Now I'm not saying there safe but unpacking stuff does change how the scans turn out.
Also this file she has posted in her thread came from Botter2daMax's thread ScriptVessel Updated (3/01/07), From SV Creator in the CO2 Guides & Templates section. This download is 2 versions old now too. There's one more, then the newest one that you have 301.

I'm not saying anymore then use at your own risk.
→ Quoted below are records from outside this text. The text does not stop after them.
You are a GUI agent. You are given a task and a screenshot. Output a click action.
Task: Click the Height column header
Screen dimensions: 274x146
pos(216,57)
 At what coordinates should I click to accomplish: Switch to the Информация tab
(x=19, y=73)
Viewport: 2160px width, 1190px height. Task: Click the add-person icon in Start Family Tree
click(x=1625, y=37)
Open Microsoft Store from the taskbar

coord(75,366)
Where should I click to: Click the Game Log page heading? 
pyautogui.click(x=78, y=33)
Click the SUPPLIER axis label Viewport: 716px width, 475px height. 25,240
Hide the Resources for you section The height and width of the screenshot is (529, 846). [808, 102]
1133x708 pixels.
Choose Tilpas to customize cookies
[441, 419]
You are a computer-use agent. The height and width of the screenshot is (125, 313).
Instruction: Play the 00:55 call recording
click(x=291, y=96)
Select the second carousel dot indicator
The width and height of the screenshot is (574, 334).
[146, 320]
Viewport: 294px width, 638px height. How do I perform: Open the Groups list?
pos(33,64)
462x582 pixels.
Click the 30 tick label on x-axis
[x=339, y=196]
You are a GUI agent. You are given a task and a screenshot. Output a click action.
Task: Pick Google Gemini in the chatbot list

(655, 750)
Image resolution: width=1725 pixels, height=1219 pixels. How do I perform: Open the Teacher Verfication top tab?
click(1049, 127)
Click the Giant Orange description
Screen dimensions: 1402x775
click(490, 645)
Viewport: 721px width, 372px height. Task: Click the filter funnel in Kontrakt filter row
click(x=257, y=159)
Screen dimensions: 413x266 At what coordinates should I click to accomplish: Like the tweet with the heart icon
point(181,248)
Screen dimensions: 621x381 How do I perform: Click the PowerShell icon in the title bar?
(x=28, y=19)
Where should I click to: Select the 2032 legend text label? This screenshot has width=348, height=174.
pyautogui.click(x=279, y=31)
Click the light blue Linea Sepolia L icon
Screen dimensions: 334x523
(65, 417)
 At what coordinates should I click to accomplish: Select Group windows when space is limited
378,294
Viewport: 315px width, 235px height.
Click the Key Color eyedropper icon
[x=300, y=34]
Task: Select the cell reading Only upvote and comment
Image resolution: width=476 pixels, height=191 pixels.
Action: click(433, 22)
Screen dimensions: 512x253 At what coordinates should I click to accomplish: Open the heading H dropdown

Because I also was hacked Saturday morning. Just like some other people here have been lately.
Even with all the scans and decompiling I do to check things over. Funny thing is I got to talk to the hacker using chat from one of my other accounts. Said he was a good hacker if you can believe that. But a couple of hours later he did give my account back. With all equipments intact. Told me he just wanted to take my character out for a spin. But warned me to reformat my comp because I wouldn't find anything on my comp as to how he hacked me. I think it's a backdoor somewhere though because he also warned me not to keep my passwords in a text file, that I should write them down on paper instead. The other reason he told me to reformat was because his friend wants to wipe my comp clean so I loose everything.

So in closing it's something that I have tested here in the past that made it through my defences. I even have hardware and software firewalls installed, plus Anti-Virus software.

Hope that doesn't scare you to much. LOL

}^~^{

juste three word Oh My God ! , do you have any anti virus???

Yes I do.
I edited my post above, I forgot the anti in front of virus near the end of post. I scaned my Comp and found nothing. Buttoned down my firewall another noch too. Also changed all passwords on 40 accounts too.

I think that if we want to continue using SV, someone needs to explain to us how to make our own standalone bot that doesn't connect to anything so no one can steal our accounts. Just my two cents thought.